I'm having a play with MATLAB for the first time with the intention of pattern hunting.
Wondered if anyone has experience with Markov approaches using MATLAB. Initially keen just to make contact with anyone with relevant practical experience. Very much a side project that I am using to get familiar with the software /code.
Great to hear back from anyone active in this dark corner of futures.io (formerly BMT).
Thought I would document the side project I'm undertaking with Matlab / Markov. I've asked around this and other forums to see what work has been done by us little guys and have drawn a blank so far. Seems to be the scholarly, hedge fundy types that get their teeth into it.
A disclaimer: I am a total novice with this stuff, just driven by an inquiring mind and a little spare time.
So what's a nice guy like me doing in a (mental) place like this? Well I've figured out that I will not trade unless I have worked up a 'system' that I can empirically test. I will then trade it discretionary and more confidently than I would without putting in the hard miles of coding and testing. Without putting in the back testing groundwork my mind just gets too paranoid and the whole thing falls in on itself.
I got here because I am working up a system based on market structure/volatility. I have watched 15 min charts on forex pairs pretty much full time for 2 years and I can sense patterns in there. One of my main indicators is ADX and I can intuitively get close to predicting trend days and consolidation days in the context of the last few days PA. I also have been spotting repetitions in price extremes at key times of the day, London and US open for example (these are well known).

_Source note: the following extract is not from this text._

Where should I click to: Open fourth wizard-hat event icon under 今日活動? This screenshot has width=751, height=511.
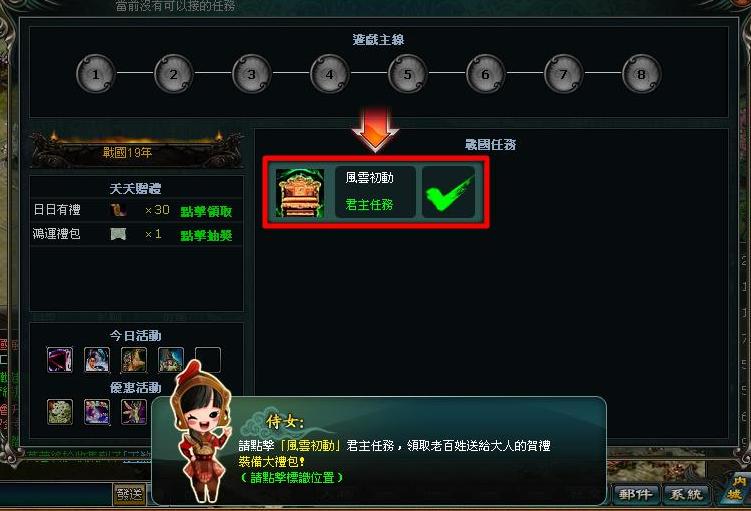click(171, 360)
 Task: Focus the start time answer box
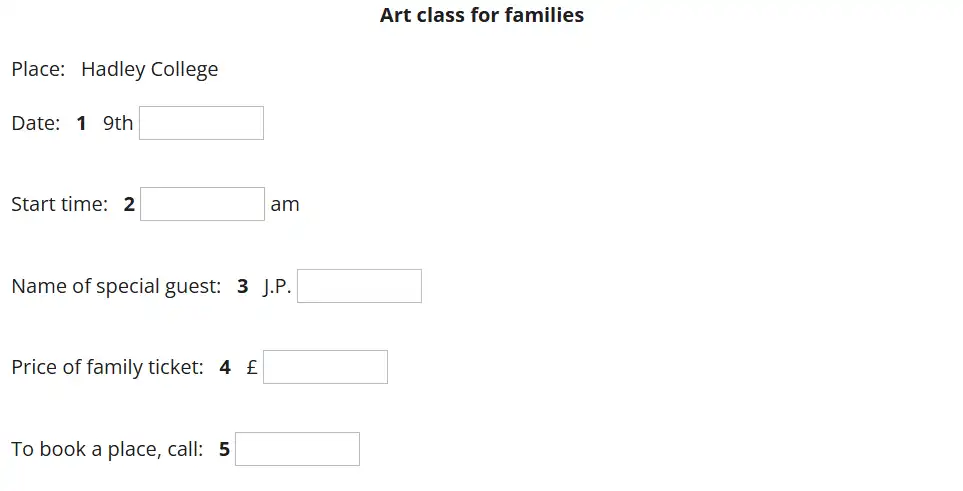202,204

So my starting point is to work out whether a trade idea such as, go long off a double bottom in the Asian late and London open session can be safer knowing than the probability that today is more likely to be an up day.
So I was looking for a way to underpin the intuition with a decent bit of back testing and who knows maybe I'll go so far as putting a some trade on as result.

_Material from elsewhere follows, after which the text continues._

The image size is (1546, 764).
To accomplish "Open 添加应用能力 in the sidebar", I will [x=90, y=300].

There are then two elements to the approach, i) profiling 'typical' price structure in the context of 24hrs of forex price action from UK midnight to midnight and ii) developing a hidden Markov model than can make a prediction on the direction of price for the day.
The first part is relatively straight forward. I split the day into the obvious (to me) trading session. Remember I am in the UK. Asian Late, London Open, Morning, US Open, Afternoon, Asian early. The sessions aim to have a similar amount of activity, so the London and US opens are short (2 hours or so), the morning and afternoon a little longer and the Asian sessions taking up around half the day from 19:00-006:30.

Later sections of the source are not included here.